• _WHAT TO DO_: In every item below, swap the word "dropdown" for "drop-down" and reproduce the items with nothing else altered.

• _EXTRACTED INFORMATION_:
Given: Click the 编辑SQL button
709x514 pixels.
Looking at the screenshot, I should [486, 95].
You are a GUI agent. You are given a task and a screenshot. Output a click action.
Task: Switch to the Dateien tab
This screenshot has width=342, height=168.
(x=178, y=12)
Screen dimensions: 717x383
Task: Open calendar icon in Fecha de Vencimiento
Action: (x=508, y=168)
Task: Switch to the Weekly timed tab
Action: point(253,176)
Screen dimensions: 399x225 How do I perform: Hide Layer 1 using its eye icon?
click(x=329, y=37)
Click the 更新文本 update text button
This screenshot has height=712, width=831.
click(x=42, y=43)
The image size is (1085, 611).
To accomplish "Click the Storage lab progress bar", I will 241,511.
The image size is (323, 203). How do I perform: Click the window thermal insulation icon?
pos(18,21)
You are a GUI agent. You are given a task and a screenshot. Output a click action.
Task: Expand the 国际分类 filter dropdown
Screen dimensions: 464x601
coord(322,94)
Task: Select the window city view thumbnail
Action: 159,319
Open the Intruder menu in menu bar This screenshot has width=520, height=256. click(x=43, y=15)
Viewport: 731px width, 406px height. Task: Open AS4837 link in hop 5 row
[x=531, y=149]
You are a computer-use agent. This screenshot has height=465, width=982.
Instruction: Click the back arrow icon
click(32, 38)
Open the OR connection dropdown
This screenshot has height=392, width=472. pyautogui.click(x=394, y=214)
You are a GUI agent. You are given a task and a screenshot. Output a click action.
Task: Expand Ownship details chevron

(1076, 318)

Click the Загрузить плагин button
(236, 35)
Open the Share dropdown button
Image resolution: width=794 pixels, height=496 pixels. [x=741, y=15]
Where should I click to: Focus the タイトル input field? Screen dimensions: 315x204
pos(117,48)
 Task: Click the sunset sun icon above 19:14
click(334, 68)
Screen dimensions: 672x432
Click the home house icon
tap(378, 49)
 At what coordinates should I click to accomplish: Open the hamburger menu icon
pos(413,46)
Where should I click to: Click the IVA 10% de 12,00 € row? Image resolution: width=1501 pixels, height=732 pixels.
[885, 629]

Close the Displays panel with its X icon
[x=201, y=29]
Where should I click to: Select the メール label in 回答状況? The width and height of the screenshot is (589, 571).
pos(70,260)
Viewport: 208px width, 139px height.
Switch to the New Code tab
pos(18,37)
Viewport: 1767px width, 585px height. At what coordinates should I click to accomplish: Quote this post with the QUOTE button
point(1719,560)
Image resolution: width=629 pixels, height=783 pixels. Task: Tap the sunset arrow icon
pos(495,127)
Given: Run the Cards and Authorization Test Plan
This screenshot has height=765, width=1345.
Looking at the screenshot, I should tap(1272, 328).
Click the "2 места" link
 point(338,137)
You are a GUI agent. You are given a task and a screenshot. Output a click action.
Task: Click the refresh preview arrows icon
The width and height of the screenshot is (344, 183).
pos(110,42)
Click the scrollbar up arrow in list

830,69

• _REPLY_:
Given: Click the 编辑SQL button
709x514 pixels.
Looking at the screenshot, I should [486, 95].
You are a GUI agent. You are given a task and a screenshot. Output a click action.
Task: Switch to the Dateien tab
This screenshot has width=342, height=168.
(x=178, y=12)
Screen dimensions: 717x383
Task: Open calendar icon in Fecha de Vencimiento
Action: (x=508, y=168)
Task: Switch to the Weekly timed tab
Action: point(253,176)
Screen dimensions: 399x225 How do I perform: Hide Layer 1 using its eye icon?
click(x=329, y=37)
Click the 更新文本 update text button
This screenshot has height=712, width=831.
click(x=42, y=43)
The image size is (1085, 611).
To accomplish "Click the Storage lab progress bar", I will 241,511.
The image size is (323, 203). How do I perform: Click the window thermal insulation icon?
pos(18,21)
You are a GUI agent. You are given a task and a screenshot. Output a click action.
Task: Expand the 国际分类 filter drop-down
Screen dimensions: 464x601
coord(322,94)
Task: Select the window city view thumbnail
Action: 159,319
Open the Intruder menu in menu bar This screenshot has width=520, height=256. click(x=43, y=15)
Viewport: 731px width, 406px height. Task: Open AS4837 link in hop 5 row
[x=531, y=149]
You are a computer-use agent. This screenshot has height=465, width=982.
Instruction: Click the back arrow icon
click(32, 38)
Open the OR connection drop-down
This screenshot has height=392, width=472. pyautogui.click(x=394, y=214)
You are a GUI agent. You are given a task and a screenshot. Output a click action.
Task: Expand Ownship details chevron

(1076, 318)

Click the Загрузить плагин button
(236, 35)
Open the Share drop-down button
Image resolution: width=794 pixels, height=496 pixels. [x=741, y=15]
Where should I click to: Focus the タイトル input field? Screen dimensions: 315x204
pos(117,48)
 Task: Click the sunset sun icon above 19:14
click(334, 68)
Screen dimensions: 672x432
Click the home house icon
tap(378, 49)
 At what coordinates should I click to accomplish: Open the hamburger menu icon
pos(413,46)
Where should I click to: Click the IVA 10% de 12,00 € row? Image resolution: width=1501 pixels, height=732 pixels.
[885, 629]

Close the Displays panel with its X icon
[x=201, y=29]
Where should I click to: Select the メール label in 回答状況? The width and height of the screenshot is (589, 571).
pos(70,260)
Viewport: 208px width, 139px height.
Switch to the New Code tab
pos(18,37)
Viewport: 1767px width, 585px height. At what coordinates should I click to accomplish: Quote this post with the QUOTE button
point(1719,560)
Image resolution: width=629 pixels, height=783 pixels. Task: Tap the sunset arrow icon
pos(495,127)
Given: Run the Cards and Authorization Test Plan
This screenshot has height=765, width=1345.
Looking at the screenshot, I should tap(1272, 328).
Click the "2 места" link
 point(338,137)
You are a GUI agent. You are given a task and a screenshot. Output a click action.
Task: Click the refresh preview arrows icon
The width and height of the screenshot is (344, 183).
pos(110,42)
Click the scrollbar up arrow in list

830,69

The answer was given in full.